7. Degree of Permanency: The degree of permanency varies from association to association.
Some association may be temporary where as some are permanent. There exists some long lived
association like family or state. Similarly there exists some temporary associations like flood
relief association.
8. Legal Status : Association is an organised social group which has responsible members. This
shows that association has legal status. It can sue and be sued. Legal action can also be taken
against the members as well as officials if disobey its rules and regulations.
9. Office Bearers : An association have office bearers who manage its affairs and guides its
functioning. These office bearers are elected for a definite period of time by its members.
10. Artificial Nature: Association is an artificial creation. It is man made in nature. Some
individuals deliberately form association to fulfill their common objectives. It does not grow
naturally or spontaneously. There exists no natural bond between the members of association.
Rather there exists a bond of self interest.
11. Limited Significance: Membership of an association has limited significance. Because
association is a temporary group organised for the fulfillment of specific interests of its
members. It has significance for its members so far it serves their purpose. When it fail to serves
the purpose it lose its significance.
12. Association performs a variety of functions for its members as well as for society.

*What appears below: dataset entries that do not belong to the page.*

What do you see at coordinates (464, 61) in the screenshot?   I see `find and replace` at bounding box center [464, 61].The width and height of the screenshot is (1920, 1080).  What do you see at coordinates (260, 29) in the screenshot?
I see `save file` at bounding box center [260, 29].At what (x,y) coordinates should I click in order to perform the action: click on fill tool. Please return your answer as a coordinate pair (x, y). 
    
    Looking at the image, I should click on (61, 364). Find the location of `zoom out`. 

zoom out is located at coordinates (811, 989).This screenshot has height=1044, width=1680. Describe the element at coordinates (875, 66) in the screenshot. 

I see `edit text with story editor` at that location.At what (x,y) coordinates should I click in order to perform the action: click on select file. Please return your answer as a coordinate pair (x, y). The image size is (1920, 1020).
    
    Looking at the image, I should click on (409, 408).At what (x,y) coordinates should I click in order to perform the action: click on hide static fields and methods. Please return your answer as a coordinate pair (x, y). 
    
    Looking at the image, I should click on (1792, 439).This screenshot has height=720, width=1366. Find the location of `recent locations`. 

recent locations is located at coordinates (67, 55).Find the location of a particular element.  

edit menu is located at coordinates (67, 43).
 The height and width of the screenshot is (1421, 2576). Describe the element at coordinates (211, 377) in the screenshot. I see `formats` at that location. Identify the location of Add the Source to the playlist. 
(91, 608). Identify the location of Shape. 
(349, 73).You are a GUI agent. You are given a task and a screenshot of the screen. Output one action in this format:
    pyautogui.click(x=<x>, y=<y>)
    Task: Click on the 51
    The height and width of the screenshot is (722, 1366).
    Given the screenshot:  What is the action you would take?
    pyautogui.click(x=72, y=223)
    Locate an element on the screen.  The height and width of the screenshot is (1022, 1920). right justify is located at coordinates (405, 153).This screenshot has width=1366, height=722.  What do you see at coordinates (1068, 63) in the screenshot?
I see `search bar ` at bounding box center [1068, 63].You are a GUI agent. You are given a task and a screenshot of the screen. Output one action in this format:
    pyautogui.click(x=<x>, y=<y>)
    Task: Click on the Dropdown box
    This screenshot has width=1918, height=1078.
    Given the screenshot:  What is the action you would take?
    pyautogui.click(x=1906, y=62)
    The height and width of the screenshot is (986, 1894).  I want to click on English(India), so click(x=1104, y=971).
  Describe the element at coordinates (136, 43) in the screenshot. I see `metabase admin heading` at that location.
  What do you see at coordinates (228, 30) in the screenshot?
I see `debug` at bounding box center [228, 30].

Thus we could say an association is a group within society or community. It is a formal
organization as its membership is formal in nature. But all formal organizations like army are not
associations. Association is guided by formal rules and regulations. Hence though association
seems like a formal organization but in reality it is not so. But both association and formal
organizations is the product of modern industrial society and new political system. At present
association plays a very important role in the new socio-economic and political set up.